» What the task requires
I would like each line of the data that holds the word "upper" copied out.

» Exercise input
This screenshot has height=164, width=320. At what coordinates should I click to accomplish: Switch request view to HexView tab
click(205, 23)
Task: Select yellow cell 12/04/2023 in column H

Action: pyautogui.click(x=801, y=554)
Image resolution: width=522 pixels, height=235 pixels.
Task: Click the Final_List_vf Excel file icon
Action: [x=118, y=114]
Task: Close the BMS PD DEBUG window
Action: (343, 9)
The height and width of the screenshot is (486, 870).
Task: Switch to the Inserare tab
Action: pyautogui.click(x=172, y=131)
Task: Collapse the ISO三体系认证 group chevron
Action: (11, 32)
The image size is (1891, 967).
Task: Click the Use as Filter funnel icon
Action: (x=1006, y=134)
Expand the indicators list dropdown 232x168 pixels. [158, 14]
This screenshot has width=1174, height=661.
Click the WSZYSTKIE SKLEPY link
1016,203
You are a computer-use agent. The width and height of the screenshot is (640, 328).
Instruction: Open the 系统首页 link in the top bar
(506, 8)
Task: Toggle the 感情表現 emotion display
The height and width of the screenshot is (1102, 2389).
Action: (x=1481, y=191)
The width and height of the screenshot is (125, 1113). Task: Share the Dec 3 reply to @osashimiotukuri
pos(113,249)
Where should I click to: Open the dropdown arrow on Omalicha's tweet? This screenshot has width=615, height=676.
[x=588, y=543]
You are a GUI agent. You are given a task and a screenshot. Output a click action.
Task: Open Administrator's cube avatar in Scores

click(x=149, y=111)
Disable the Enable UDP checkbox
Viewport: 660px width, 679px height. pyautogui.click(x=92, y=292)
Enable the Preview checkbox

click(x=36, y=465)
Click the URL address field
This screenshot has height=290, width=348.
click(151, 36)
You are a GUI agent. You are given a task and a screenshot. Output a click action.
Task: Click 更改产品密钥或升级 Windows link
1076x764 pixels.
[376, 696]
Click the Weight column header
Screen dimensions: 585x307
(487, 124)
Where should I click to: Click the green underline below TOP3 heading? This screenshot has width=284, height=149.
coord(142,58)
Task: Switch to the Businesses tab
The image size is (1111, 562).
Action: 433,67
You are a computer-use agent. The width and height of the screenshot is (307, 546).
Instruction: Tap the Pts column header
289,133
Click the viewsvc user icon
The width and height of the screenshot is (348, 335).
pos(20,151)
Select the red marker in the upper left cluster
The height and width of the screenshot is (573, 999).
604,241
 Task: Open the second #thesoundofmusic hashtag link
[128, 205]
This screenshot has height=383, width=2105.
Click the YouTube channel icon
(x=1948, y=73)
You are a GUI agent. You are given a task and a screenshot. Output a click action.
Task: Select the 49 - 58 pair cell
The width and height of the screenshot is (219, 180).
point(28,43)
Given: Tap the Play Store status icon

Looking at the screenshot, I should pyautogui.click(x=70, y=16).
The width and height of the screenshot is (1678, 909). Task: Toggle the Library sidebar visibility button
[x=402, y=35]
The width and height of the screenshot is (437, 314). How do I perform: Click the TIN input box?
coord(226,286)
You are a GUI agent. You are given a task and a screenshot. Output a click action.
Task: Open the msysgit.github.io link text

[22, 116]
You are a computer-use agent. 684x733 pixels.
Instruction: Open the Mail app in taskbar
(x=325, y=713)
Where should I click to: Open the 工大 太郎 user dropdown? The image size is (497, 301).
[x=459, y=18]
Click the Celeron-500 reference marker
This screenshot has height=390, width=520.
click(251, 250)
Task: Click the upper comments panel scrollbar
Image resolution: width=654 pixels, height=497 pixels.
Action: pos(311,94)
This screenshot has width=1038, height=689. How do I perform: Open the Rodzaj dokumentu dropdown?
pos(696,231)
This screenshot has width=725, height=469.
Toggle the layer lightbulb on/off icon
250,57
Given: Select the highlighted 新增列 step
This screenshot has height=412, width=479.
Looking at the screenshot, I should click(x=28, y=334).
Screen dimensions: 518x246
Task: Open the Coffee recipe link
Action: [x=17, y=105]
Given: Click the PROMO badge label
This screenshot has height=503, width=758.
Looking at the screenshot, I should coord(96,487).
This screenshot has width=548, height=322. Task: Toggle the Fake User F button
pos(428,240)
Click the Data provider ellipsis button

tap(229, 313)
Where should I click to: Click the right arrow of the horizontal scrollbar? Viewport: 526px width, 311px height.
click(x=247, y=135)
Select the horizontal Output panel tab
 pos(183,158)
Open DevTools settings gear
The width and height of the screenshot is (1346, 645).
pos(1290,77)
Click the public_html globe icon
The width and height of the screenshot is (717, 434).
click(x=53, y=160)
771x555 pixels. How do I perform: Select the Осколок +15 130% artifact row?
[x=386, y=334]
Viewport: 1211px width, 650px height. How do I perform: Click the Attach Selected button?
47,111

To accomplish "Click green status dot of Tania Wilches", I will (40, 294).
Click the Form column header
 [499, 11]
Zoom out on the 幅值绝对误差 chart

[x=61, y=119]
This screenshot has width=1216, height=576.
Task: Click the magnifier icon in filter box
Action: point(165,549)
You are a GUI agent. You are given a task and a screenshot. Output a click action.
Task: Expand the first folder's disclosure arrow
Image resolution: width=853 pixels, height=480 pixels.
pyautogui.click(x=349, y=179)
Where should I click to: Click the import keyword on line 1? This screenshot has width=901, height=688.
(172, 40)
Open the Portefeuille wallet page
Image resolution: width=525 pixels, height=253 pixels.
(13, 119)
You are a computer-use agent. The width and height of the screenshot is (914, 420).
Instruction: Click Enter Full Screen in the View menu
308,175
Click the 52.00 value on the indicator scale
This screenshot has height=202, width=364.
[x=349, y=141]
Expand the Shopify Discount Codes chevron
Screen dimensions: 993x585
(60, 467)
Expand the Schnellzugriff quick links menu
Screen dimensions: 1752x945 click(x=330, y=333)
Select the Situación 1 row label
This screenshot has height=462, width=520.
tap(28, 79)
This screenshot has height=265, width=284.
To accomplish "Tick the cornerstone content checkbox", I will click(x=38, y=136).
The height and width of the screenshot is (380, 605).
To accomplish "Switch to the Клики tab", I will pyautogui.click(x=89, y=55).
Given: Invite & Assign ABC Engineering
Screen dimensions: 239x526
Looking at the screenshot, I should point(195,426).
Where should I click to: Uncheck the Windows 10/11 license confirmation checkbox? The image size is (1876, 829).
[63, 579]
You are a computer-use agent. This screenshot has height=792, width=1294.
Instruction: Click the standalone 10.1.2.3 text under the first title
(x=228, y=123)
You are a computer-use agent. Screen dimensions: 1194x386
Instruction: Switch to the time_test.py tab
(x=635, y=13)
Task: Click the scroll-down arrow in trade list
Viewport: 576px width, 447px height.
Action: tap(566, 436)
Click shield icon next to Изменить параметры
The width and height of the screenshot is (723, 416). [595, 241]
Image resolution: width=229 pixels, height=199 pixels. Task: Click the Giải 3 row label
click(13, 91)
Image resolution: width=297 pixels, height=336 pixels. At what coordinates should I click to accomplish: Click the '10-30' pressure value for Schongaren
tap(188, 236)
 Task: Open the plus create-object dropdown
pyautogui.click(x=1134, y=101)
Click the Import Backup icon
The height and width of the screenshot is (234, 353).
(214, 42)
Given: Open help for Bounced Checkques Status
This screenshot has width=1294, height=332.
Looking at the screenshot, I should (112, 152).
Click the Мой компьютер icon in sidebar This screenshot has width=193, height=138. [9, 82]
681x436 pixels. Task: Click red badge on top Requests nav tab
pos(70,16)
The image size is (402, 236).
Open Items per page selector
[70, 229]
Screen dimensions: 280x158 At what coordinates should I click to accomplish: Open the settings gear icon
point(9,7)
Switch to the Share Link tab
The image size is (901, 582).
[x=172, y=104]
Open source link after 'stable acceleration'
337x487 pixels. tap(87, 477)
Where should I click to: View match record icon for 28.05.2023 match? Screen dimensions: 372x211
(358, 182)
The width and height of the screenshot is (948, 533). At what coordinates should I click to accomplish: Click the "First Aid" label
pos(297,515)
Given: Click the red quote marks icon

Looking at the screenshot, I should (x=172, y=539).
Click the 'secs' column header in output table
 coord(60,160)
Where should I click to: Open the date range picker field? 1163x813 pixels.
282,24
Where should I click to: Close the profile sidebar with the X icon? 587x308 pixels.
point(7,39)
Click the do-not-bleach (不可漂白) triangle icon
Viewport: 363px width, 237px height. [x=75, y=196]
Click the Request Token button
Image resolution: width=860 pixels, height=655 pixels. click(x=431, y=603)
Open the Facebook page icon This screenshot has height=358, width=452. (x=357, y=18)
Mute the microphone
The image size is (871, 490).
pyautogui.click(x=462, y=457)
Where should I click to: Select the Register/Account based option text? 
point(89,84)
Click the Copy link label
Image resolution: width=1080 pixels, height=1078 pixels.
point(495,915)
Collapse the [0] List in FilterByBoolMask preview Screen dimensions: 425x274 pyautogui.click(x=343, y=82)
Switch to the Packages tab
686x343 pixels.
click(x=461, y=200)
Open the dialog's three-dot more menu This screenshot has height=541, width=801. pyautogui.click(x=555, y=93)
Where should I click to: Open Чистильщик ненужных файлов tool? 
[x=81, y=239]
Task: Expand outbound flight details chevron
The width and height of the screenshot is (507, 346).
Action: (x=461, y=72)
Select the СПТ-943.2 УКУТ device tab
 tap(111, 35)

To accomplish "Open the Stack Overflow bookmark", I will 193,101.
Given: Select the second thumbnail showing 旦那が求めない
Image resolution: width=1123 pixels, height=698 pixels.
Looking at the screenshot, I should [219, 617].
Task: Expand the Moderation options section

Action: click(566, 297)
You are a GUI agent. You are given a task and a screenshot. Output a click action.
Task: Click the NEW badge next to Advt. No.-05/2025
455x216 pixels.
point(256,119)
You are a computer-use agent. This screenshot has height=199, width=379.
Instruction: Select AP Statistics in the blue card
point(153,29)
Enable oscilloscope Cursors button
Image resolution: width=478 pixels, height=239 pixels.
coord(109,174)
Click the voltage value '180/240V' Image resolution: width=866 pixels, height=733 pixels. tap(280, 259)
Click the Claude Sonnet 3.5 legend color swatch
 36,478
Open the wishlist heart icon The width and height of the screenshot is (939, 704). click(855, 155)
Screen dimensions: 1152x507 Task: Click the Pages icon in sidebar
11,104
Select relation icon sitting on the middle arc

» Exercise result
Select the red marker in the upper left cluster
Task: Click the upper comments panel scrollbar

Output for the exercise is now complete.